Closed daegloe closed 6 years ago
I'm not 100% familiar with the formats of different streams. Right now the duration is just a calculation based off the bit rate the file length. The file length is always known, but the bit rate is the factor which is calculated. It's a combination of the sample rate, frames per packet, and the running average of the size of packets.
The fluctuation happens when the average size of the packets goes up or down, and that takes awhile to stabilize. Again, I'm not very familiar with audio formats. This is what mattgalagher's code did, and I just cleaned it up a bit.
If you know where to find these things in the structures that the audio framework provides, then I'd be more than happy to add it in!
OK, I'll dig into this a bit.
I've improved the duration calculation so it tries not to rely on the bitrate which can vary.
It first asks the AudioFileStream for an audio data packet count. If it returns without error, then this is used to give an accurate reading immediately.
If the AudioFileStream returns an error, it then tries to fetch the audio data packet count from our own calculations.
Lastly it will fallback to use the bitrate if all else fails. Currently, this will always happen with .aac files (.m4a files work fine). MP3s will fallback to this too but it works well for them.
There's still a half-second margin of error but that could be a bug elsewhere (eg. the progress method) rather than incorrect duration calculation. I've yet to look into this.

Recorded data:
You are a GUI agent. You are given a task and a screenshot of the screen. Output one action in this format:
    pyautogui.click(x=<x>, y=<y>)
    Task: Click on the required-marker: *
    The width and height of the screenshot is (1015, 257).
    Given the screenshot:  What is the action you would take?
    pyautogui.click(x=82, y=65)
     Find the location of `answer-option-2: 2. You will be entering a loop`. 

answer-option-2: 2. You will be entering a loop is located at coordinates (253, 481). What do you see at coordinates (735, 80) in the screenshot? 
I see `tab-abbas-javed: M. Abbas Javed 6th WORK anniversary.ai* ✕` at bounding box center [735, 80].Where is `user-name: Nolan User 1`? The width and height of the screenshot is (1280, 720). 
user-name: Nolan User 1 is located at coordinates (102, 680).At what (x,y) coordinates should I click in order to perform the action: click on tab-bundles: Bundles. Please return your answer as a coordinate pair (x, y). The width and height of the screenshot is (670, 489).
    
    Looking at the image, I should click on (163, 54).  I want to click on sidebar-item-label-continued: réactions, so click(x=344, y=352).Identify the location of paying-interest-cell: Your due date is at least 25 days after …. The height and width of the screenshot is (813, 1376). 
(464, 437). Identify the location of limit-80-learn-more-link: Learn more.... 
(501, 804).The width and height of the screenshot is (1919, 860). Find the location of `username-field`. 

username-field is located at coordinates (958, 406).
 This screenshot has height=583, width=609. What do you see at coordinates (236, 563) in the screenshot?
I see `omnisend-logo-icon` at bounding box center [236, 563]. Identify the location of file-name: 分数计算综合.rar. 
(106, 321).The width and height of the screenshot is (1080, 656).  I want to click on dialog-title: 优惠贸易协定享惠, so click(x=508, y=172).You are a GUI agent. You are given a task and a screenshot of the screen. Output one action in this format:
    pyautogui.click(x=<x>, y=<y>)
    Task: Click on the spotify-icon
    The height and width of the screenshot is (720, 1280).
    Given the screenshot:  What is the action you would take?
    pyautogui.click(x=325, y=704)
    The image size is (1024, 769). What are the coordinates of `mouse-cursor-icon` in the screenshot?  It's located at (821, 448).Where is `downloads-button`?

Study questions:
1. In the audio duration discussion, what three factors combine to produce the calculated bit rate?
2. Condense the paragraph of the audio duration discussion that begins "I'm not 100% familiar" into two sentences, keeping its main facts.
3. Continue the audio duration discussion from its last sentence.

Numbered responses:
1. The sample rate, the frames per packet, and the running average of the size of packets.

2. The duration is currently calculated from the bit rate and the file length. The file length is always known, while the bit rate is calculated from the sample rate, frames per packet, and the running average of packet size.

3.
Progress and duration calculations should now be very accurate for the files we can get the data for. There should be no margin of error or fluctuation anymore for files with the proper headers (eg. M4A) or if they are CBR (constant bitrate). Even for raw AAC files where it does not contain the duration in the headers there is a lot less fluctuation now. From my testing it only fluctuates by up to 0.4 seconds depending on how even the stream starts. On a perfect stream the fluctuation can be just up to 0.1 seconds. If you do not show fractions of seconds then the fluctuation should be invisible in most cases. There is a couple second margin of error however because we don't get the data offsets for raw AAC. I'm not sure if much can be done about it. How we nearly get the duration is quite good. iTunes and such don't even show it.
Seeking has also drastically improved. It should work just about perfect now.
There's been a few more improvements since then. Most recently including a fix for large files due to an inaccuracy caused by integer division.
I'm happy with the amount of improvements here. Should I find anything else by chance, I will address it. But unless anyone is aware of a specific file which there are still issues with, I will close this issue for now as the issue has been resolved for most files I've come across.
The duration of the song fluctuates during the first few seconds of MP4/AAC+ playback, and sometimes longer.
I can see why this might happen with an MP3 file that may not contain the appropriate/correct headers and/or may be truncated, but an MP4 should have the necessary atoms (mvhd, tkhd), to calculate an exact duration in advance of the actual audio playback.
Thoughts?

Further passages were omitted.